# Passage provided:
-=-=-

Into the Final Frontier

Well, it’s finally happened. As I write this—on Tuesday, the 22nd of May, 2012—there’s an unmanned capsule orbiting our home planet that contains supplies for the space station. After going through a series of maneuvers to test its control, this capsule will dock with the station on Friday.

What makes this special? It’s the first capsule launched by a commercial company, in this case, Space X.

I love it.

If you’re a regular reader, you know that I’m very much in support of space exploration. Maybe you think the opening to Star Trek, with its introduction “Space—the final frontier” is a bit overly dramatic or tacky, but it’s true: space is the final frontier. While we haven’t exactly conquered Earth—and probably never will—we do need to expand.

There is a contingent of people out there whose only goal is that we reach some mythical Utopia. I’m not sure why anyone would want to live in Utopia. Sounds pretty boring to me. But I contend that, the moment we reach Utopia, we’ll start breaking down and/or stagnating. Maybe even both. Why? Because we, as a race, need challenge. We need something to strive against.

It’s all well and good to long for peace. And I have to agree that out-and-out war isn’t where you want to stay all the time. It’s too hard on our young and gets too few people too much money (I’m not a fan of the military industrial complex that Eisenhower warned us about in the fifties).

But we do need a challenge. And what bigger challenge is there then expanding into space?

“But what do we get out of it?” you ask.

“What don’t we get?” I counter.

First off, there’s the commercial potential, which is why I’m glad to see we’re getting space companies. Robert A. Heinlein, in his future history series of stories gathered in the omnibus volume entitled The Past Through Tomorrow, envisioned the space race being a commercial venture, and I personally believe it would have worked better that way. I mean, what venture has the government ever dipped its greasy fingers in that’s worked out?


So why should they stay in it?

Look at what they did. First, the Apollo program, which worked out fairly well. But see, with Apollo 11, we hit the surface of the moon. By Apollo 13, interest had already fallen off, and the only reason that mission got the attention it did was because it ended up a disaster with a happy ending. By the time the Apollo program ended, nobody cared that we were going to the moon, and we haven’t been back since. It’s like, once we made it there first, we saw no reason to go back, because it was no longer engrossing the voting public.

-=-=-

# Data shown:

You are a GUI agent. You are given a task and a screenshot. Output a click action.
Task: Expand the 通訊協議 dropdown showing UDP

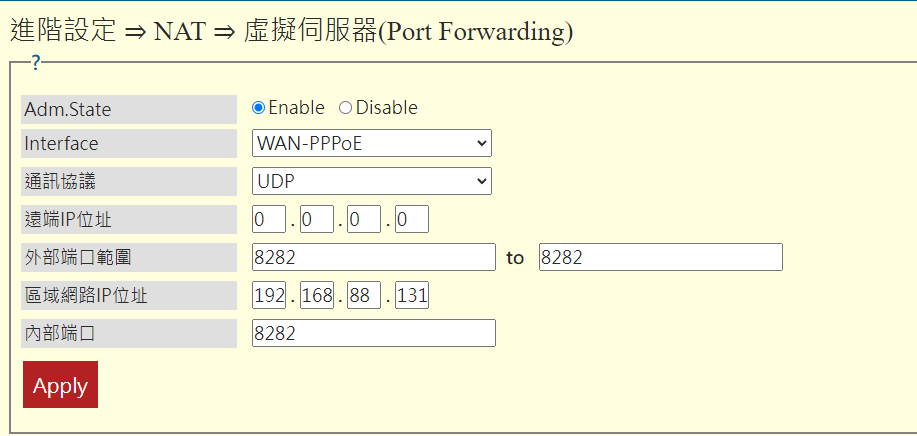pyautogui.click(x=371, y=181)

-=-=-

# Challenges:
(A) According to the essay "Into the Final Frontier," which commercial company launched the supply capsule?
(B) Quote the passage from the essay "Into the Final Frontier," starting with "But we do need" and going on through "that’s worked out?".

# Solutions for each task:
(A) Space X launched it.

(B)
But we do need a challenge. And what bigger challenge is there then expanding into space?

“But what do we get out of it?” you ask.

“What don’t we get?” I counter.

First off, there’s the commercial potential, which is why I’m glad to see we’re getting space companies. Robert A. Heinlein, in his future history series of stories gathered in the omnibus volume entitled The Past Through Tomorrow, envisioned the space race being a commercial venture, and I personally believe it would have worked better that way. I mean, what venture has the government ever dipped its greasy fingers in that’s worked out?